In the 2001 television series Tales from the Neverending Story, the Empress, again depicted with dark hair, was played by Audrey Gardiner. In the series, she is a sister to Xayide, a ruler of Dark City.

== The Nothing ==
The Nothing is a supernatural force that appears in the novel The Neverending Story and its adaptations. The Nothing is described as a formless entity that is composed of real-world human negative emotions, such as disillusionment, disbelief, and humans' lack of imagination. As a result, the entity negates the existence of things and people in Fantasia. While the novel describes it as a formless being, the film adaptation depicts it as a raging storm, but the filmmakers explained that the Nothing is actually an invisible force, and the storm is a consequence of its presence, like the mist that surrounds the Nothing in the book. The Nothing employs its servant, Gmork, to kill the boy who searches for the cure for the Childlike Empress. The Nothing engulfs Fantasia, but after Bastian gives the Childlike Empress a new name, the Nothing is dispelled, and the land is recreated.

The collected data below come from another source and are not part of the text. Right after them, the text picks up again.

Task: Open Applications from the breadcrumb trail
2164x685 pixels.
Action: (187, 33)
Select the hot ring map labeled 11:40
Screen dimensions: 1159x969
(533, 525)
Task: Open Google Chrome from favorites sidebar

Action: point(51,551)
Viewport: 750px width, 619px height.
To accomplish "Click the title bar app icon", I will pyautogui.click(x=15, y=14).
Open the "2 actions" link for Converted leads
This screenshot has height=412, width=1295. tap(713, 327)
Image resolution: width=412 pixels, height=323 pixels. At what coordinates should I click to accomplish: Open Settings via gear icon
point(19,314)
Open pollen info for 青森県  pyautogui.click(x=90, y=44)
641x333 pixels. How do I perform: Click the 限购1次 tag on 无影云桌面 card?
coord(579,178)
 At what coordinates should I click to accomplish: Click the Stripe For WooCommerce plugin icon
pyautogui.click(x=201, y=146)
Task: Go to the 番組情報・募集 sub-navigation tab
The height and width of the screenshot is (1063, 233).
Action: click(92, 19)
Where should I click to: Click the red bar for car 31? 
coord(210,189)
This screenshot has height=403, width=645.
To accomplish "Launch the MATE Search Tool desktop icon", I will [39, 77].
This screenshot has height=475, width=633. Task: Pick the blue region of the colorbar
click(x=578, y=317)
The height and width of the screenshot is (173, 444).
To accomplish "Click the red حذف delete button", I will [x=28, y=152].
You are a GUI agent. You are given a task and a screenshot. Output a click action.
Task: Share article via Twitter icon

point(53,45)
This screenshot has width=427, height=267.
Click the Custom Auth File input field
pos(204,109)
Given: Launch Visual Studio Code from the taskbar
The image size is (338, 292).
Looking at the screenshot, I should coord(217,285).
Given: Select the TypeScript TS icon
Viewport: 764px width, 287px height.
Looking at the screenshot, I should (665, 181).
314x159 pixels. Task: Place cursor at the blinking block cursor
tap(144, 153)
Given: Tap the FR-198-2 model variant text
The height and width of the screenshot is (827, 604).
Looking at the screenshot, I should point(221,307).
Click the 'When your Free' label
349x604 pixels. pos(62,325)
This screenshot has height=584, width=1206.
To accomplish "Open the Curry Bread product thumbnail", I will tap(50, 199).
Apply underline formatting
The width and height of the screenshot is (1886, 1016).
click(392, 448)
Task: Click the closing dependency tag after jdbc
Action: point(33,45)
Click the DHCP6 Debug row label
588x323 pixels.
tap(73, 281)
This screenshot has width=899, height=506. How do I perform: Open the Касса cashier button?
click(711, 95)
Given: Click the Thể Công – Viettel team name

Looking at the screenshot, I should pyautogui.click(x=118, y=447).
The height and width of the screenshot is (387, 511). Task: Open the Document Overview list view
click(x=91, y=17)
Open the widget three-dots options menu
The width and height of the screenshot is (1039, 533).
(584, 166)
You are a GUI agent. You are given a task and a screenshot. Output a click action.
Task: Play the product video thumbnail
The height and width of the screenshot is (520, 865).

In the 1995 animated series, the Nothing is combined with Gmork and is depicted as a black hole with evil red eyes.

In the 2001 live-action TV series, Tales from the Neverending Story, the Nothing appears as a weapon in the chest that is used by the sorceress Xayide, who uses it to erase places in Fantasia, and transform its people into brainwashed Drones.

== Engywook and Urgl ==

Engywook (German: Engywuck) and his wife Urgl are a quarrelsome pair of gnomes who live close to the Southern Oracle. Engywook is a research scientist who has studied the Southern Oracle and her three gates for most of his life but has never entered any. His wife Urgl often gets in his way while brewing potions in a large cauldron for healing wounded people. Engywook can observe the Riddle Gate, also known as the Sphinxes, from his telescope on a hilltop overlooking the first gate. In the book, Urgl removes poison from Atreyu and Engywook instructs him about the three gates that lead to the Southern Oracle. This scene is portrayed in the 1984 film.

In the first film, Engywook is played by Sydney Bromley and Urgl is played by Patricia Hayes.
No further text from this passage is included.